_Gestellte Aufgabe 1_:
Beantworte zum Auszug über die Szene in Euskirchen diese Fragen:
(a) Wofür hielt Klaus-Hubert Krauss die Gestalten zuerst?
(b) Wie lange verharrten die jungen Leute an ihrem Ziel?
(c) Was fragten sich die Besucher?

_Quellauszug_:
....
Euskirchen – Verwundert, irritiert und zunächst oft sogar erschrocken blickten die Menschen bei ihrer Shoppingtour durch Euskirchen auf die bunt gekleideten jungen Leute, die im Sprint durch die Innenstadt rannten. An ihrem Ziel angekommen, kletterten sie Hauswände hoch, zwängten sich in die engen Baumschutzgitter oder schienen ihre Körper in schmalen Häusernischen förmlich miteinander zu verknoten. Dort verharrten sie für mehrere Minuten, bevor sie sich gegenseitig wieder aus ihrer skurrilen Lage befreiten, um so schnell, wie sie erschienen waren, in Richtung ihres nächsten Ziels zu verschwinden.

Ratlos ließen sie die verwunderten Beobachter zurück. „Ich wollte mit meiner Frau nur gemütlich einen Kaffee trinken, als plötzlich diese Gestalten auftauchten“, schilderte Klaus-Hubert Krauss seine Eindrücke: „Erst habe ich sie einfach für verrückt gehalten, doch im Nachhinein ist das alles schon eine ausgefallene und interessante Idee.“

Wie kommt er da nur wieder raus, fragten sich die Besucher.

Wie kommt er da nur wieder raus, fragten sich die Besucher.
....
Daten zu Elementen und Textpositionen

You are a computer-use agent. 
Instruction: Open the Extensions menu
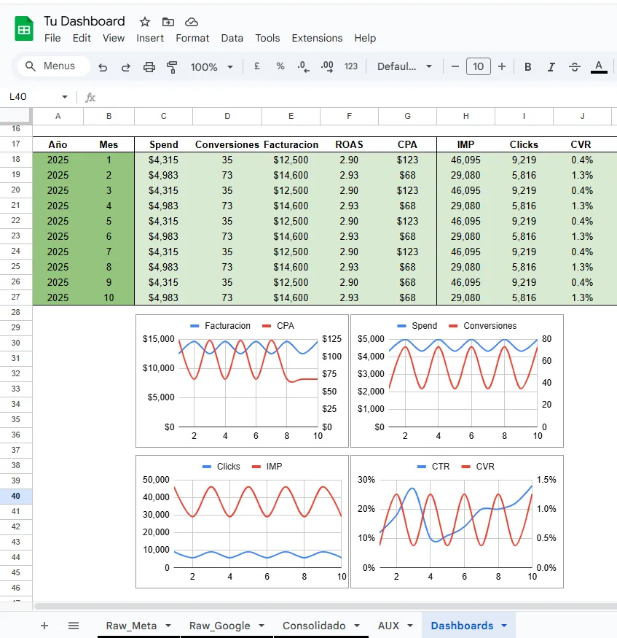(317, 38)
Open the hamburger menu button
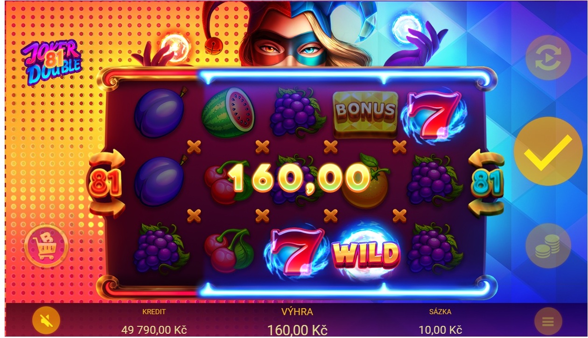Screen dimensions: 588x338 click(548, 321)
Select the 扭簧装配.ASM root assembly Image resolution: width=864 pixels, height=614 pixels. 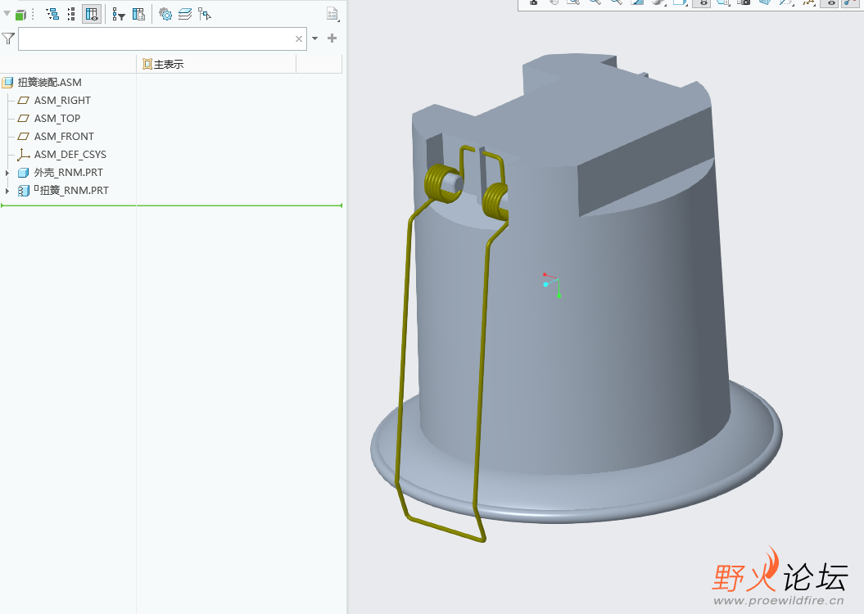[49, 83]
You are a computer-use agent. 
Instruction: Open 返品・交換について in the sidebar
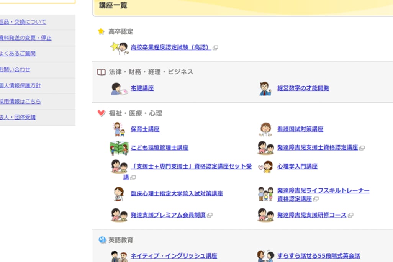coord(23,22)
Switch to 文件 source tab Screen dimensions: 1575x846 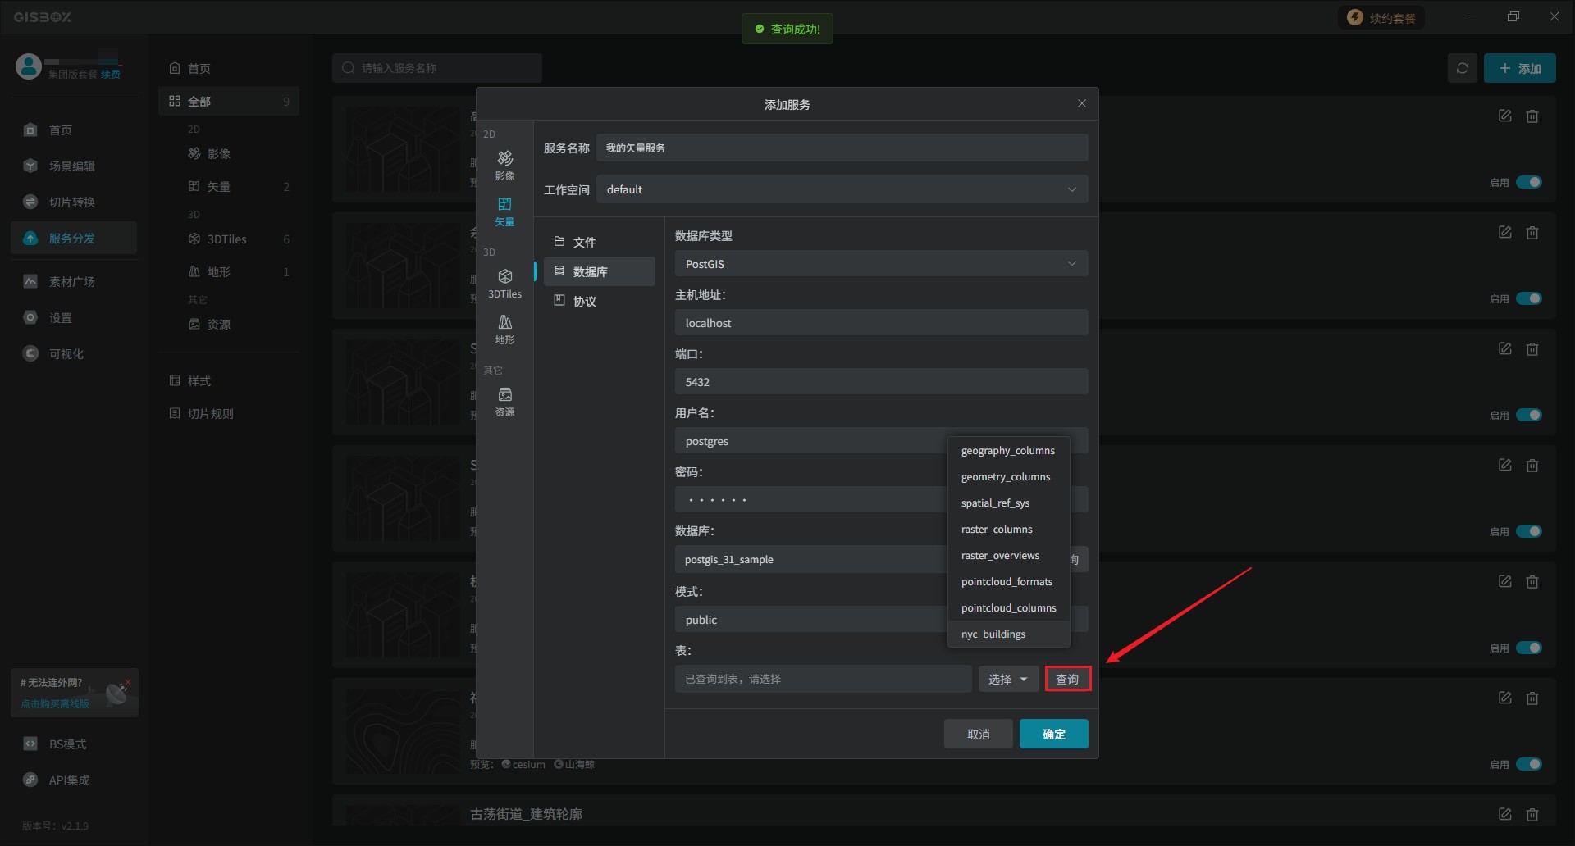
....
_Gestellte Aufgabe 2_: Zähle bitte, wie viele der Zeilen oben das Wort „Instruction“ enthalten, wobei Groß- und Kleinschreibung zählt. Nenne nur die Zahl.

_Fertige Antwort 1_:
(a) Für verrückt.
(b) Mehrere Minuten.
(c) Wie kommt er da nur wieder raus.

_Fertige Antwort 2_: 2